על השיכרות כ״הOn Drunkenness 25

א׳
1[97] Our being is sometimes at rest, at other times is subject to impulses or, as we may call them, ill-timed outcries. When these are still we have profound peace, when it is otherwise we have relentless wars.
ב׳
2[98] To this there can be no testimony so certain as that of personal experience. Such a person hears the voice of the people shouting and says to the one who watches and observes the course of events, “There is a voice of war in the camp.” For so long as the unreasoning impulses did not stir and “shout” within us, the mind stood firm and stedfast. But when they begin to fill the region of the soul with manifold sounds and voices, when they summon the passions and rouse them to action, they create the discord of civil war.
ג׳
3[99] “The war is in the camp.” True indeed. For where else do we find contentions, combats, hostilities and all the works that go with bitter and persistent war, but in the life of the body which in his parable he calls the camp?
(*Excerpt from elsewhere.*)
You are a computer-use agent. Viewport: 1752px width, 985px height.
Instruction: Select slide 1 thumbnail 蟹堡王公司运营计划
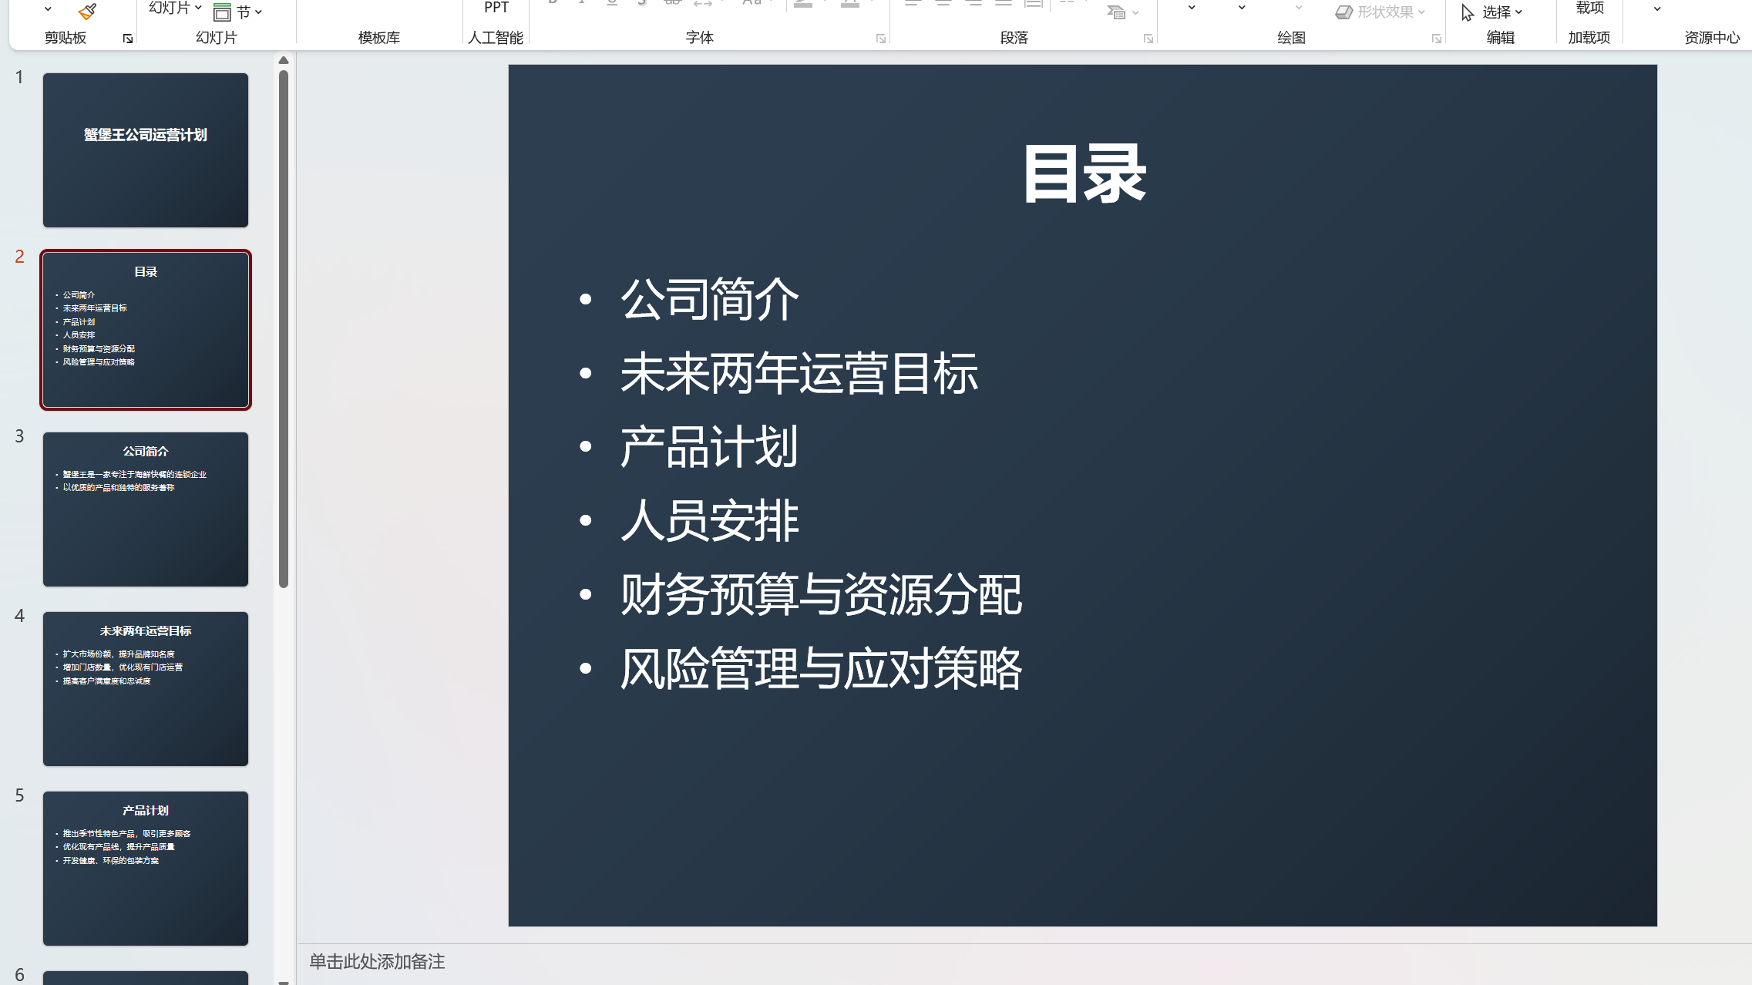point(146,150)
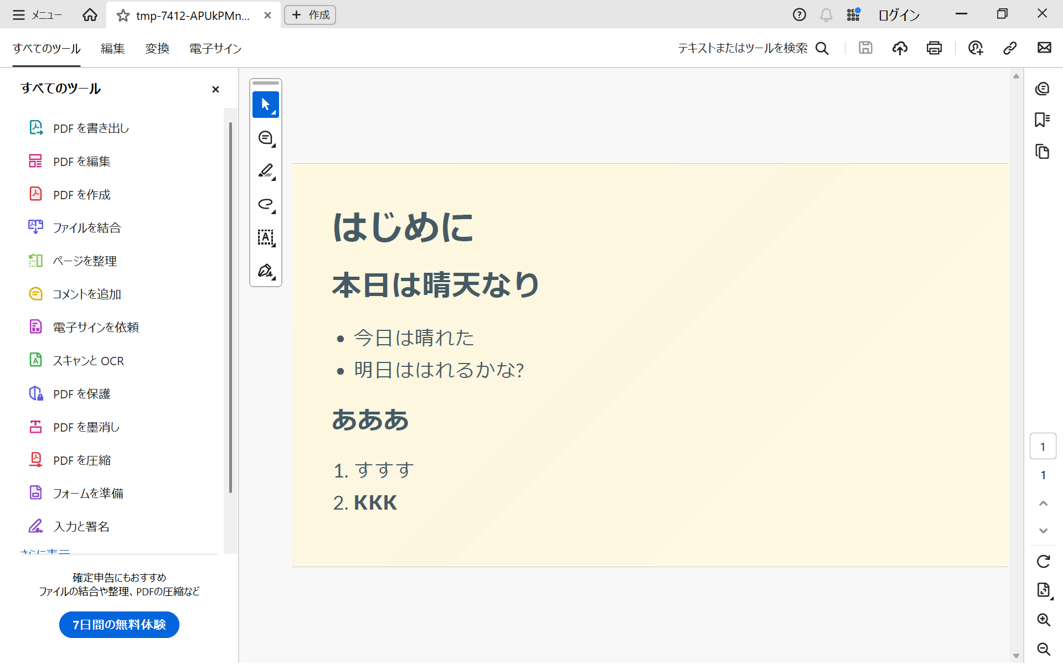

That camp the mind is wont to leave, when, filled with the divine, it finds itself in the presence of the Existent Himself and contemplates the incorporeal ideas.
ד׳
4[100] For “Moses,” we read, “took his tent and pitched it outside the camp,” not near, but very far, “at a distance from the camp” (Exod. 33:7). Under this figure he suggests that the Sage is a pilgrim who travels from peace to war, and from the camp of mortality and confusion to the divine life of peace where strife is not, the life of reasonable and happy souls.